Charles & Ray Eames
Charles and Ray Eames are both a point of departure
and a fixed star. In 1953, Willi Fehlbaum saw an Eames
chair in New York and decided to become a furniture
manufacturer and to acquire the licence to launch
production of the designs in Europe. Since then, the
designer couple is ubiquitous at Vitra. Even today,
we often ask ourselves, “What would Charles and Ray
say?” – be this in connection with products, re-editions,
exhibitions, anecdotes, memories, acquiring collector’s
items, legal disputes with copyists, research or simply
when making important design decisions. It comes as
no surprise that the Vitra Design Museum is on Eames-
Strasse and that the original Eames office was
reconstructed at Vitra.
Designers and partners Charles and Ray Eames
exploited the possibilities of industrialisation in
connection with new materials and technologies like
no one before or since. But they were more than just
engineers. Ray was a painter and Charles was an
architect. They were artists who did not see themselves
as artists.

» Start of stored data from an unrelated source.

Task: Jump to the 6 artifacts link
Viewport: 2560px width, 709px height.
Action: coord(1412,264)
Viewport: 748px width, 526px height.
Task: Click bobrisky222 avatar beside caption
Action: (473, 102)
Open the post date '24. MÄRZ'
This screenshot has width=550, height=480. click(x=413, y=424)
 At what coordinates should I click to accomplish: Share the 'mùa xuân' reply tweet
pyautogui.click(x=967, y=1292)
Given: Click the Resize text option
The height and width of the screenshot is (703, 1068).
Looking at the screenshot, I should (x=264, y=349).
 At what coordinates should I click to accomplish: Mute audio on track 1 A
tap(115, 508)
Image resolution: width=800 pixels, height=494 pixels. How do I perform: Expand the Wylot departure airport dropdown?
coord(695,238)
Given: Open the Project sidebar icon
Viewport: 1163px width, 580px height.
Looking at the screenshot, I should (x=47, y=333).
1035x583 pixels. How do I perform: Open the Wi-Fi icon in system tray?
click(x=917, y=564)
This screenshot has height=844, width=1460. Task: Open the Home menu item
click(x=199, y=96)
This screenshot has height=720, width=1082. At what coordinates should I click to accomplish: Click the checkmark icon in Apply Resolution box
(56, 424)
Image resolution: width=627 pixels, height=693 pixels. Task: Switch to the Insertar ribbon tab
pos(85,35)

They solved problems using technical means,
accepted material constraints and worked patiently
by trial and error until they found a satisfactory solution,
and they improved the products over time when use
revealed faults. However, all of this does not explain
why their products are still so appealing today: the
solutions that the Eames found were always artistic
and a stroke of genius (although Charles Eames
rejected the idea of the genius artist), which made
the designs distinguished and inexplicably magical.
Even today, decades after they were created, the
designs are just as cutting-edge as they were then.